ASSIGNED TASK » The required output is the exact run of lines below that opens at the line with "http://data.europa.eu/eli/treaty/tfeu_2016/art_25/oj (203, 417)" and closes at the line with "Multilingual display (112, 511)".

DATA RECORDS »
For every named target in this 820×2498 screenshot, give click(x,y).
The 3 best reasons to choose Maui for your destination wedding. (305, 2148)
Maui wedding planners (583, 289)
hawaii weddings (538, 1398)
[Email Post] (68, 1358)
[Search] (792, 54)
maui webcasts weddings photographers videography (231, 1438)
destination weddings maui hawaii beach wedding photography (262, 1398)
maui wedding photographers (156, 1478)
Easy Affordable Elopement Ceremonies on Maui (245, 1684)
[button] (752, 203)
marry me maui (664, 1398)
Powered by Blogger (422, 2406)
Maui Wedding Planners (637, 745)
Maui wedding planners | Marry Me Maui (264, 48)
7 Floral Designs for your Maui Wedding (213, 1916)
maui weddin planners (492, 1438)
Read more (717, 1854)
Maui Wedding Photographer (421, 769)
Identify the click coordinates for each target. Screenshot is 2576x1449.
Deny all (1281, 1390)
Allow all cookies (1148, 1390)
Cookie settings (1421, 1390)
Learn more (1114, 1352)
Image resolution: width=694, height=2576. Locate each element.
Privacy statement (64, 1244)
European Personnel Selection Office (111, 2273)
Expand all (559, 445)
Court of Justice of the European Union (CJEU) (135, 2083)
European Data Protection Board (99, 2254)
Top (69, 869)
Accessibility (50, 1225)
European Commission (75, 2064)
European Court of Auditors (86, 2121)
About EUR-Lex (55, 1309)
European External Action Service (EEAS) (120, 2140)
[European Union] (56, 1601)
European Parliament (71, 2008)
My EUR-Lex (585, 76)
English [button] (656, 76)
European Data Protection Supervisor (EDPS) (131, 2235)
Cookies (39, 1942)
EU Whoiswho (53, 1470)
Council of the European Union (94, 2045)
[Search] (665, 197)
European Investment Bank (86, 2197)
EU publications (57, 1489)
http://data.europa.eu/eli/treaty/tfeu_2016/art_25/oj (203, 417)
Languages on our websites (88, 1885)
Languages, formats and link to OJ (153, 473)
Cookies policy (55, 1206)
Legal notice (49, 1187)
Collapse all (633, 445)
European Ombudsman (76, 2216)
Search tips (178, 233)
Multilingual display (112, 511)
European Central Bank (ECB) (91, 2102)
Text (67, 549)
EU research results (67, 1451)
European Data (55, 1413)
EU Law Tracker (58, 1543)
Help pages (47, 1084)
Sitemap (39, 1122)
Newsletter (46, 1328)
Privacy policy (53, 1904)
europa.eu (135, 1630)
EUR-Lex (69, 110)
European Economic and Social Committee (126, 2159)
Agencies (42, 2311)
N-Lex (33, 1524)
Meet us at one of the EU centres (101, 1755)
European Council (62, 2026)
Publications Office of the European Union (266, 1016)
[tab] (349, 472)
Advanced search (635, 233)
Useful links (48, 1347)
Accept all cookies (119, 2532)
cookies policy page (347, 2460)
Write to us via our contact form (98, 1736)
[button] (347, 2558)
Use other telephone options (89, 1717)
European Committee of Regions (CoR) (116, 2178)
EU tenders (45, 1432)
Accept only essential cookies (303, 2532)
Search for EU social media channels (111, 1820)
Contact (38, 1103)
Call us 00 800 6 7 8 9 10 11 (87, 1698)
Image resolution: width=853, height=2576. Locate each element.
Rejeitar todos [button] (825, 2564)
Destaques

WRITTEN ANSWER »
http://data.europa.eu/eli/treaty/tfeu_2016/art_25/oj (203, 417)
Languages on our websites (88, 1885)
Languages, formats and link to OJ (153, 473)
Cookies policy (55, 1206)
Legal notice (49, 1187)
Collapse all (633, 445)
European Ombudsman (76, 2216)
Search tips (178, 233)
Multilingual display (112, 511)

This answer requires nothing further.